A remaining part of the polymer film covers lower portions of the sidewalls 1214 of the gate 1210, and protects the spacer material(s) between the polymer film and the gate during the subsequent step 130, in which the spacer material(s) is etched to remove a part of the spacer material(s) not covering the sidewalls 1214 of the gate, and is further etched to remove a part of the spacer material(s) on the upper portions of the sidewalls 1214 of the gate, as shown in FIG. 12H. When the spacer material(s) includes SiN, a conventional SiN etching process can be used in step 130. An example of such a process is an etching process performed in the DPS etcher using SF6/Br/N2 as the process gas where the gas pressure is about 70 mT, the source power is about 800 W, the bias power is 0, and the flow rates for the SF6/HBr/N2 gaseous components are about 50/100/50 sccm, respectively. After the spacer etching step 130, the polymer film 1220 is stripped in step 140, as shown in FIG. 12I, by exposing the substrate to an O2 plasma in a plasma etcher, such as the DPS reactor, leaving only the spacers 1230 on the sidewalls 1214 of the gate 1210.

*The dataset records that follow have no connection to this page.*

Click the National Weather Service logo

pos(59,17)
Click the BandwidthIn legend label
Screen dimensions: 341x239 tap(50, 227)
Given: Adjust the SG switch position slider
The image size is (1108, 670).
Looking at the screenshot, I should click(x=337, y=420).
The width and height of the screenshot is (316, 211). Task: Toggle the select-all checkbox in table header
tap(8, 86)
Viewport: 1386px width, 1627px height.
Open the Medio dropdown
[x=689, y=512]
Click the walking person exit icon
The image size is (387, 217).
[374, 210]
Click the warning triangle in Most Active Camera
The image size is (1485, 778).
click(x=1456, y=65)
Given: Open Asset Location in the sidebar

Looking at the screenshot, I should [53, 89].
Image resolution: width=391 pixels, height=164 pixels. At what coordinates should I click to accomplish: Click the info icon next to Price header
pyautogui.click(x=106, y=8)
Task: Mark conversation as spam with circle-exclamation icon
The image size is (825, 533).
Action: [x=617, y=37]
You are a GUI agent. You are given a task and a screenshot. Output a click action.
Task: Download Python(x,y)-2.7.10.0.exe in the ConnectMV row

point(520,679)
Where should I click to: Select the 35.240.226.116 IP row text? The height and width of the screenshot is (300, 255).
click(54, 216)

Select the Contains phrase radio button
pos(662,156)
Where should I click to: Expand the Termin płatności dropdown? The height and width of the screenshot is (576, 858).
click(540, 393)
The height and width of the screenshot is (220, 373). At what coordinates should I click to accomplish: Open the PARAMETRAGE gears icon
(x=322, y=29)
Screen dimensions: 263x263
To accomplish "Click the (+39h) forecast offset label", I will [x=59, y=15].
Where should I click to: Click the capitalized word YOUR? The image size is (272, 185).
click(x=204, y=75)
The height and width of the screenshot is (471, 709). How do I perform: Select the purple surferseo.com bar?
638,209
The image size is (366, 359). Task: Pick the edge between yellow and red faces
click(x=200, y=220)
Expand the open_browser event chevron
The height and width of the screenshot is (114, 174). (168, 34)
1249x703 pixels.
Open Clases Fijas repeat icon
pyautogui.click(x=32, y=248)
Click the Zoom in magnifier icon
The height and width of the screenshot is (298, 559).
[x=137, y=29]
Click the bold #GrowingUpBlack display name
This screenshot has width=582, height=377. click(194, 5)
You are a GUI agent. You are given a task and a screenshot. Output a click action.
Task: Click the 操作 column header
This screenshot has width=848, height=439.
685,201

As shown in FIGS. 12J to 12L, method 100 can also be used to form footed spacers. To form the footed spacers, a relatively thick polymer film 1230 is deposited in step 110 of the method 100. Thereafter, a first part of the polymer film is remove in step 120. As shown in FIG. 12J, the first part of the polymer film includes the part of the polymer film not covering the sidewalls 1214 of the gate 1210. In one embodiment of the present invention, an anisotropic or near anisotropic polymer etching process is used to remove the first part of the polymer film 1220. As an example, the polymer film 1220 can be etched in the DPS reactor 200 using O2/Cl2 as the process gas, 4 mT gas pressure, 500 W source power, 60 W bias power, and 30/70 sccm flow rates for the O2/Cl2 gaseous components in the process gas, respectively.
The remaining part of the polymer film is left on the sidewalls 1214 of the gate 1210 to protect the spacer material(s) between the polymer film and the gate 1210 and between the polymer film and the gate oxide 1205 during the subsequent step 130, in which the spacer material(s) is etched. Because the polymer film 1220 is relatively thick, part of the spacer material between the polymer film 1220 and the gate oxide layer 1205 is left in place after the spacer etching step 130, resulting in the footed spacers 1230, as shown in FIG. 12K. When the spacer material(s) includes SiN, a conventional SiN etching process can be used in step 130. An example of such a process is an etching process performed in the DPS etcher using SF6/HBr/N2 as the process gas where the gas pressure is about 70 mT, the source power is about 800 W, the bias power is 0, and the flow rates for the SF6/HBr/N2 gaseous components are about 50/100/50 sccm, respectively. After the spacer etching step 130, the polymer film 1220 is stripped in step 140, as shown in FIG. 12L, by exposing the substrate to an O2 plasma in a plasma etcher, such as the DPS reactor, leaving only the footed spacers 1230 on the sidewalls 1214 of the gate 1210.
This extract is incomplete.